By Heidi Wicks | Jan. 30, 2008

Whether it’s the office Christmas do or a high school dance, the Saturday Night Live sketch you saw last week or the newest Akon rap ditty, popular culture seeps into everyday lives, well, every day.

In Elizabethan England, they quoted Shakespeare. In 21st Century western civilization, it could be anything from Sir Ian McKellan to Jay-Z. However, it is perhaps more common for school age children and young adults to refer to popular culture, and it is imperative for teachers to find ways that will help them better understand their students and the things that inspire them.

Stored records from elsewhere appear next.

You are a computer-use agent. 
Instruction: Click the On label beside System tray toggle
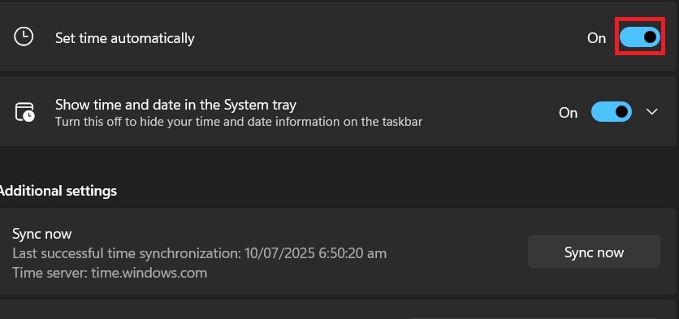tap(568, 113)
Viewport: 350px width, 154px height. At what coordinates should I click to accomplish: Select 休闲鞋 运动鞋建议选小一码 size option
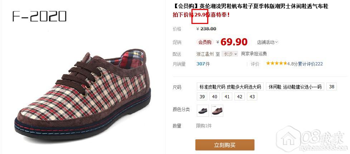[295, 87]
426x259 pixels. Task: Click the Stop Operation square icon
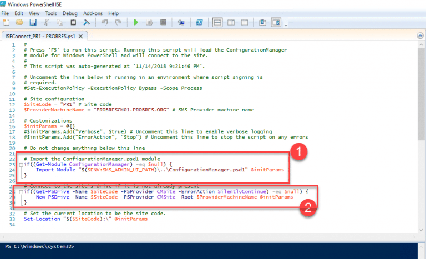(163, 22)
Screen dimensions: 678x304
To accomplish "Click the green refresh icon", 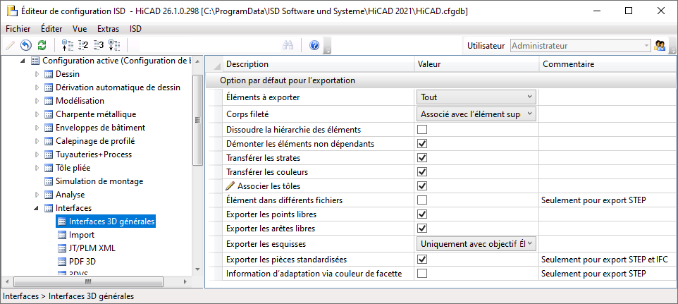I will click(42, 45).
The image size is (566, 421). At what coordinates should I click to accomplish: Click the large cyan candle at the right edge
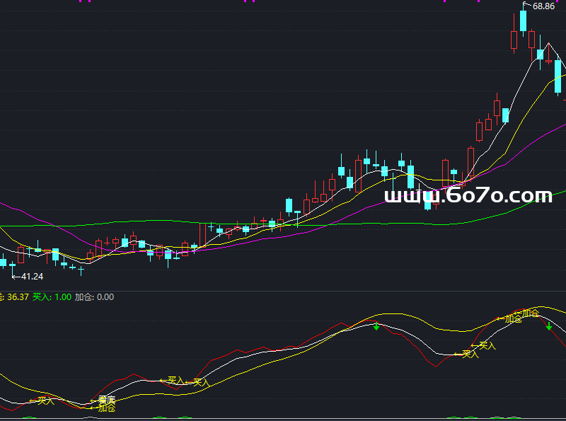558,76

Dr. Ursula Kelly has taught Education 6106 – a graduate course - since her arrival at MUN in 2001. The course is an elective for education students on the teaching and learning program, educational leadership and post secondary. Each year it has reached capacity, and is one of the faculty’s most popular courses.

“The focus is on our attachments to and the meanings of consumer culture,” Dr. Kelly explained, “I work within a cultural studies context, resisting the harmful divisions between high culture and popular culture.

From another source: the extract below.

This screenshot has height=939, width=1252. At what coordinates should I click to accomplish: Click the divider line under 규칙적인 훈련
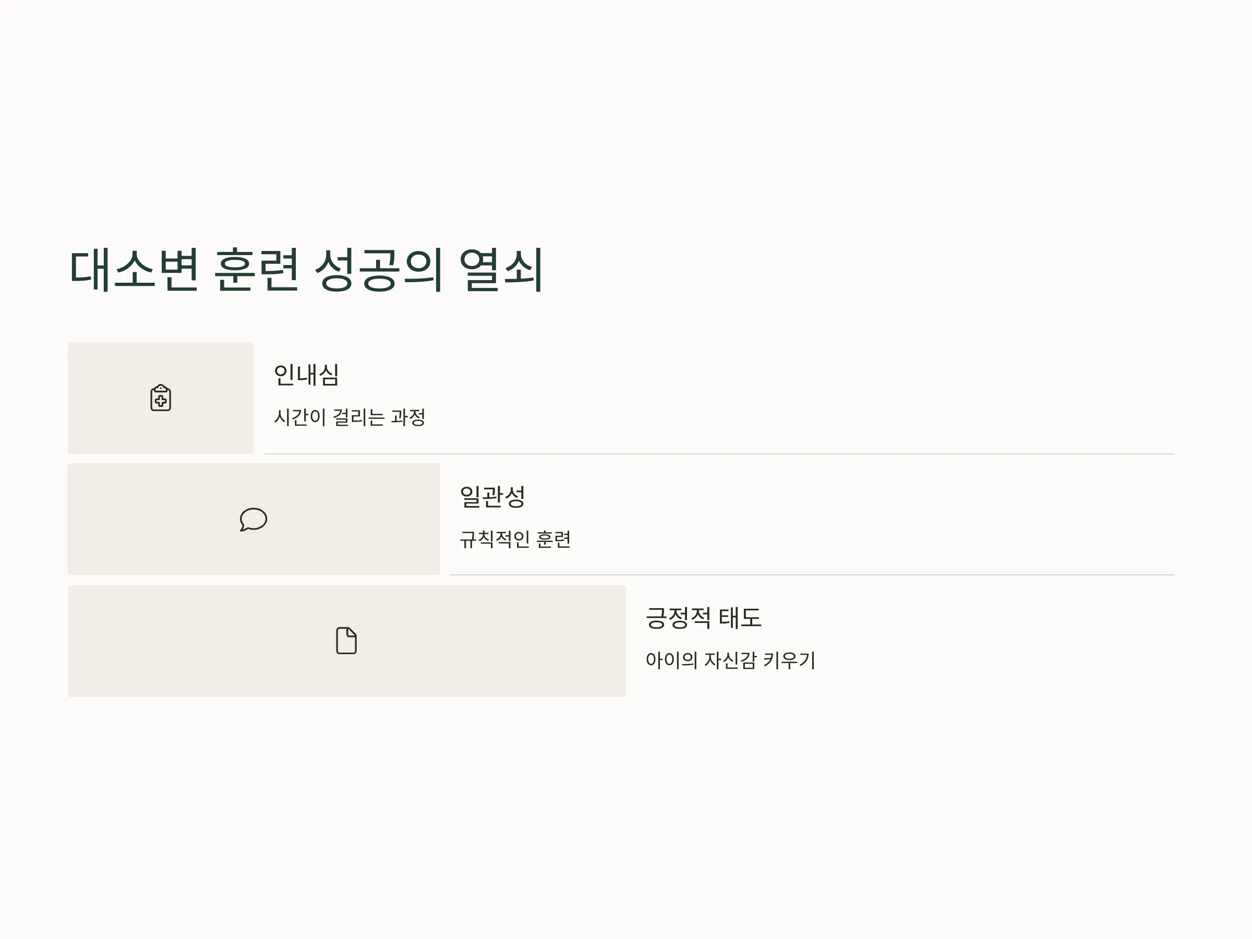812,575
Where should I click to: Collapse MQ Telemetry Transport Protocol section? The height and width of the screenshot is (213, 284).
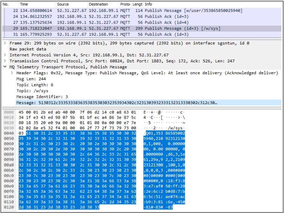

“For teachers from primary to high school, understanding their students’ and their own attachments to culture seems to be important,” she continued, “ and it’s one of those courses where I think students not only gain insight into the students they teach, but they get to really understand those attachments.”

Some of the topics are based on where students are currently focusing their attention. Obvious places are Facebook, online teen therapy groups like Blue Kaffee, YouTube, and Wikis (an online web application which endorses a highly collaborative view of composition and creativity in research and writing).

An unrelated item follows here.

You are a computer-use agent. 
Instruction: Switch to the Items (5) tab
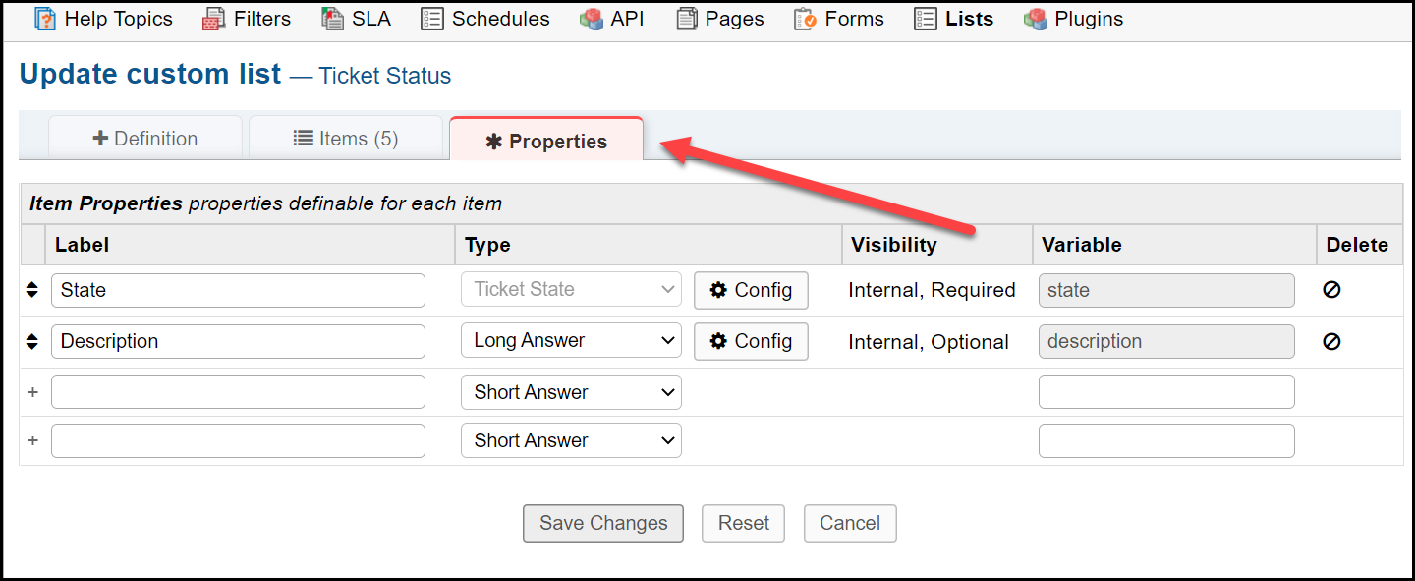click(x=346, y=139)
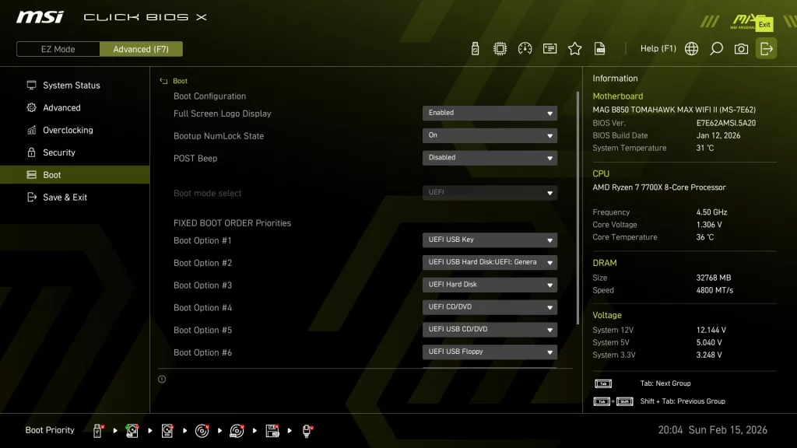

“Hip-hop is an example,” Dr. Kelly said, “Many times people have this instant ‘I don’t like it’ response, and because of that it’s very difficult to talk about the history of it, what types of resistance are built into it, what might be positive about such resistance, and so on. We take a cultural form like that and look at it in a broad ranged way, and try to eliminate this simplistic view.”

Dr. Kelly said that traditional media tends to look at things rather defensively - consistently guarding youth against the evils of pop culture, which she doesn’t agree is always the best approach.

“Obviously, you will encounter things that are deeply disturbing, for example, violence in video games,” she explains, “Some people would argue that it increases bullying in the schoolyard.  But that’s only one piece – I think there are more interesting, more provocative and profound pieces to investigate, like what game culture has to do with notions of personal and cultural identity.”

However, Dr. Kelly reiterates that the course is not about manipulation. Life isn’t movies, and most teachers are not Michelle Pfeiffer learning about rap in order to reach the kids in a heartbreaking, triumphant flash of glory (refer to the 1995 Hollywood film Dangerous Minds).

“The information we’re learning is not bait. It’s not the kind of thing where you say, ‘OK if I know why students read romance novels, then I can trick them into reading what I consider to be great literature,’” she clarified, “It is about the study of popular culture in its own right. When we understand, we’re less inclined to stereotype or dismiss, and more inclined to see things in a broader and more educational way. I think that’s key in great teaching.”